▶ **EXERCISE SET**
a) In the Fallout 4 review, what is the name of the vault the Sole Survivor emerges from?
b) Reproduce only the entries from the first one up to and including the line with "見直し・選び方 (311, 27)", changing "お知らせ" to "ニュース" and leaving everything else as it is.

▶ **DOCUMENT PASSAGE**

====

Published on December 7th, 2015 | by BTips0
Review: Fallout 4
Developer(s): Bethesda Game Studios
Publisher(s): Bethesda Softworks
Platforms(s): Xbox One, PlayStation 4, PC
Release Date(s): November 10, 2015
Perfect (or close enough to it)
War…War never changes.
Probably one of the coolest taglines to a video game I’ve ever played, I’ve spent a good month or two playing the mess out of Bethesda’s Fallout 3 back sometime in 2010. I absolutely loved the game from its beautifully abandoned open world, to its constant slew of side missions, to its V.A.T.S gameplay mechanic. I invested such a heavy amount of time exploring every location, completing every side quest I could find, and trying to collect everything I could possibly obtain. I felt like I milked the game dry and it just left me wanting more.
Luckily for me, in 2015, Bethesda announced and released Fallout 4 to the public.
After finally finishing the game on my first character after about 200+ hours, I feel like I can finally write up this review.
Fallout 4 takes place in a post-apocalyptic Massachusetts where multiple groups square off with each other for either freedom or control of the Commonwealth. You play as the Sole Survivor of a mysterious vault dubbed Vault 111 where you, either playing as a male or a female, go with your spouse and child when you discover a war with China is spiraling out of control and it’s inevitably leading to nuclear war. The three of you managed to successfully enter the vault, but after a few events occur whilst inside, you awaken 200 years later, alone and searching for your son, Shaun.
The overall plot of the game is pretty interesting the moment you leave the vault. You can go wherever you want, do whatever you want, and play however you want. Most people tend to rush through the story, others go off and complete quests, level up, and earn more weapons for use later. I’m one of those who enjoy a game with limitless potential and Fallout 4 has given me that, and more. Going back to the plot, I’ll say that the game does a really good job in hyping up its main quests and it gets more intense as you progress. The only qualm I have with the plot – and no spoilers here – is the ending. The end of the game has you picking from the various factions you end up siding with throughout the game. I thought at first that this was a cool way to have multiple endings, therefore having a huge reason to replay through the game, but I was wrong. The only main change to the ending, is the faction you decide to side with. The ending cutscene doesn’t change in the slightest. This was probably my only issue with the plot as a whole.
The main reason people come back to Fallout games is my next topic: the open world experience. I mentioned above that this game takes place in a post-apocalyptic Massachusetts and as such, there are plenty of landmarks you can explore that come from Boston, from the U.S.S. Constitution to the historical Bunker Hill monument. Other places in the game appear too, if not only for a single location, such as Somerville, Cambridge, and Salem. The game is incredibly detailed with its exploration choices. There are several non-highlighted locations that you could discover that the game will never tell you about. Just discovering every location can take you a week, even if you’re just doing nothing but playing the game night to day or vice versa.

====

▶ **SUPPLIED DATA**
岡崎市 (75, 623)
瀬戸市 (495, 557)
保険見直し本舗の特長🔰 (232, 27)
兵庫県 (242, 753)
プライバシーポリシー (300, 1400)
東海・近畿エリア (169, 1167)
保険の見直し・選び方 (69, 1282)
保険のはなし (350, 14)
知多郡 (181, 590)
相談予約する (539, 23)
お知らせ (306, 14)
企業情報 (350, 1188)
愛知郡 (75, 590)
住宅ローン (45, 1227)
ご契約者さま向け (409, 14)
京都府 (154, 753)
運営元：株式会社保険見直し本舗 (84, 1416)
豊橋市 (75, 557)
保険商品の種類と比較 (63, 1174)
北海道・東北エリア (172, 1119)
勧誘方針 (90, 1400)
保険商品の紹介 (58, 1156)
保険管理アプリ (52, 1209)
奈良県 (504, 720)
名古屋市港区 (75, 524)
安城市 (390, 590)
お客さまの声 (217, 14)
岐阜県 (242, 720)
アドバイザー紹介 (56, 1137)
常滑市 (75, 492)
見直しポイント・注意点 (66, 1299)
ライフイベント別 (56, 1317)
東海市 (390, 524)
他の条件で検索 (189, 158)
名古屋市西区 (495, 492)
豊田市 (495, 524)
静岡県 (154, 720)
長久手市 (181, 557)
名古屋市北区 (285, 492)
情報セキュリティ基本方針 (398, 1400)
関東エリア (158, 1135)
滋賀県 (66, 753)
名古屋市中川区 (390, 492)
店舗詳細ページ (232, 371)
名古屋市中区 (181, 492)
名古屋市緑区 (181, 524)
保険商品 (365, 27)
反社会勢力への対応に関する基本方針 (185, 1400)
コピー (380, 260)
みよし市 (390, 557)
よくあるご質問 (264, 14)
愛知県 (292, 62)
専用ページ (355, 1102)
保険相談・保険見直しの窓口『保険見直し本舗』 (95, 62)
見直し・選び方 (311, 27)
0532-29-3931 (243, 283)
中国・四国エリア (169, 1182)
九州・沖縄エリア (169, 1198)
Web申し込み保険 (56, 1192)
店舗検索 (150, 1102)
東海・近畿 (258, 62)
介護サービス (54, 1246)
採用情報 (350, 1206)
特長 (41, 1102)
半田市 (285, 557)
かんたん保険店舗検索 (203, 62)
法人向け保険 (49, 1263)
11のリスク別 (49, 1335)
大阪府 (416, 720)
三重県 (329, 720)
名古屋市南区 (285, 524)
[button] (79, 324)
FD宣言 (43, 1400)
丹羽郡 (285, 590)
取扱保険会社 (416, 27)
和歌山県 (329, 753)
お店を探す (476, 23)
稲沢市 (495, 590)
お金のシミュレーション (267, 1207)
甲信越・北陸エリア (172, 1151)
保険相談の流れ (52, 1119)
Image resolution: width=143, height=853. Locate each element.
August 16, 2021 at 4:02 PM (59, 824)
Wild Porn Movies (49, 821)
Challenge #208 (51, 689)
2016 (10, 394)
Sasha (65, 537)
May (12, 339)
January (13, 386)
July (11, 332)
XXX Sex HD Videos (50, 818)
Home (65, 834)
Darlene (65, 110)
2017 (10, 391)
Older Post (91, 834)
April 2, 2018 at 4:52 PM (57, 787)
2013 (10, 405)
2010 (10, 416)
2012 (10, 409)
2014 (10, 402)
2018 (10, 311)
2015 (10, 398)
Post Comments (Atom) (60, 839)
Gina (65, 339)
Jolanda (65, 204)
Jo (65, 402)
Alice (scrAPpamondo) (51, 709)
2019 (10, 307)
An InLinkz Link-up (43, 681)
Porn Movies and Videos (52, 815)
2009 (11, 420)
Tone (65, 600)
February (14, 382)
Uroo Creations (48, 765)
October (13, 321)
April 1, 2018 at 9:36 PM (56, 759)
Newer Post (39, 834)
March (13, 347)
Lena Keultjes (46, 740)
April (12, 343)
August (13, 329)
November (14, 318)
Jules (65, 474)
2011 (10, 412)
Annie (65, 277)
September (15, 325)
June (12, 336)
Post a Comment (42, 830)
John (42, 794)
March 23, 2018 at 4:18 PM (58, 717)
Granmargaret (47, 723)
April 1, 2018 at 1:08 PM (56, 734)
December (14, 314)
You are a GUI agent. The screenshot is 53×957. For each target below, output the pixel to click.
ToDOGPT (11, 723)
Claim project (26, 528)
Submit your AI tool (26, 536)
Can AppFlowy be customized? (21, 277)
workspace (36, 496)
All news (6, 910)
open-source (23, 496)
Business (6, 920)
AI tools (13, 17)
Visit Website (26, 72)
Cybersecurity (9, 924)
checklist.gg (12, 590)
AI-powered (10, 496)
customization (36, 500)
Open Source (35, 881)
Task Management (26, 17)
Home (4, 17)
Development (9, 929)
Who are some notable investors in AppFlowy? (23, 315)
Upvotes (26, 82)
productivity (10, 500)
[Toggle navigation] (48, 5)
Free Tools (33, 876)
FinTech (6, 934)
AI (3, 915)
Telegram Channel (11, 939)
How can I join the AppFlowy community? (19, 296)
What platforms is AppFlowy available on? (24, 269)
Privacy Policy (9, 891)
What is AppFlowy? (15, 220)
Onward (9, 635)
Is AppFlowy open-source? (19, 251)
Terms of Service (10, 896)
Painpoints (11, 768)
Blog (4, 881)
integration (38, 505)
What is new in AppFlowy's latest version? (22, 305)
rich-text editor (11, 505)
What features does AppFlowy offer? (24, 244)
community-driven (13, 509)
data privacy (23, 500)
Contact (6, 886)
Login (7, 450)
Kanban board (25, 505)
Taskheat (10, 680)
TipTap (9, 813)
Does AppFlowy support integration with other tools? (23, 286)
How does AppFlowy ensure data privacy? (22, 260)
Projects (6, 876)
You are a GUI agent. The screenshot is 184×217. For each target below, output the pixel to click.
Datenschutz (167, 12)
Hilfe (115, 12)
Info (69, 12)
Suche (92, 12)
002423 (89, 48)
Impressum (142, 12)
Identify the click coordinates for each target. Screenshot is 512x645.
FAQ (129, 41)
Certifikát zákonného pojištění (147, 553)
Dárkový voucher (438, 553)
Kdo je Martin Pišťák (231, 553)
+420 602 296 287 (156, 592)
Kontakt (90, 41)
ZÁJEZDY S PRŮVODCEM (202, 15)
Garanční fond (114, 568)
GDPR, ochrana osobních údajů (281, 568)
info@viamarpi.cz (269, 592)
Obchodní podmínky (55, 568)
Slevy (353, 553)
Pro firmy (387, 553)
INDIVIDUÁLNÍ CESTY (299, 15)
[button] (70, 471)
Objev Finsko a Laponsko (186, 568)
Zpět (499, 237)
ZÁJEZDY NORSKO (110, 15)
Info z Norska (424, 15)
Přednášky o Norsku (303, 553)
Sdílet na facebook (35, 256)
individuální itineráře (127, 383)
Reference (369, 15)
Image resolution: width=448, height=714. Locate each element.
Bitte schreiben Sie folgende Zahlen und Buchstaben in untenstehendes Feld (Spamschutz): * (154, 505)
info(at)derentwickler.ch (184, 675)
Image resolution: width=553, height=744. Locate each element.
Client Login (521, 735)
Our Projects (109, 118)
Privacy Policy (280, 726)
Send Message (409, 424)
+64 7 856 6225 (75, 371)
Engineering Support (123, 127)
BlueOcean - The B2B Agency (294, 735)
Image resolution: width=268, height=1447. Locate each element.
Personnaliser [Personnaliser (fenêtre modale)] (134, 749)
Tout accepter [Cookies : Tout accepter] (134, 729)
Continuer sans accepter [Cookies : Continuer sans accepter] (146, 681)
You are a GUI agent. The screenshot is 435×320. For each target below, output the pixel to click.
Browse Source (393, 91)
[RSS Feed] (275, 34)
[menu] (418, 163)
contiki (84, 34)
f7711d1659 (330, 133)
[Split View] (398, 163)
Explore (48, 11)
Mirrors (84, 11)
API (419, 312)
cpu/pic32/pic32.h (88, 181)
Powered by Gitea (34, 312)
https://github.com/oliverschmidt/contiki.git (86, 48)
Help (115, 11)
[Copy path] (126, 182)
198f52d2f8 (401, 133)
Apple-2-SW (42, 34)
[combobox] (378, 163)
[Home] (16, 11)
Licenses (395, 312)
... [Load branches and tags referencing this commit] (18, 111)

====

▶ **EXERCISE SOLUTIONS**
a) Vault 111

b)
岡崎市 (75, 623)
瀬戸市 (495, 557)
保険見直し本舗の特長🔰 (232, 27)
兵庫県 (242, 753)
プライバシーポリシー (300, 1400)
東海・近畿エリア (169, 1167)
保険の見直し・選び方 (69, 1282)
保険のはなし (350, 14)
知多郡 (181, 590)
相談予約する (539, 23)
ニュース (306, 14)
企業情報 (350, 1188)
愛知郡 (75, 590)
住宅ローン (45, 1227)
ご契約者さま向け (409, 14)
京都府 (154, 753)
運営元：株式会社保険見直し本舗 (84, 1416)
豊橋市 (75, 557)
保険商品の種類と比較 (63, 1174)
北海道・東北エリア (172, 1119)
勧誘方針 (90, 1400)
保険商品の紹介 (58, 1156)
保険管理アプリ (52, 1209)
奈良県 (504, 720)
名古屋市港区 (75, 524)
安城市 (390, 590)
お客さまの声 (217, 14)
岐阜県 (242, 720)
アドバイザー紹介 (56, 1137)
常滑市 (75, 492)
見直しポイント・注意点 (66, 1299)
ライフイベント別 (56, 1317)
東海市 (390, 524)
他の条件で検索 (189, 158)
名古屋市西区 (495, 492)
豊田市 (495, 524)
静岡県 (154, 720)
長久手市 (181, 557)
名古屋市北区 (285, 492)
情報セキュリティ基本方針 (398, 1400)
関東エリア (158, 1135)
滋賀県 (66, 753)
名古屋市中川区 (390, 492)
店舗詳細ページ (232, 371)
名古屋市中区 (181, 492)
名古屋市緑区 (181, 524)
保険商品 (365, 27)
反社会勢力への対応に関する基本方針 (185, 1400)
コピー (380, 260)
みよし市 (390, 557)
よくあるご質問 (264, 14)
愛知県 (292, 62)
専用ページ (355, 1102)
保険相談・保険見直しの窓口『保険見直し本舗』 (95, 62)
見直し・選び方 (311, 27)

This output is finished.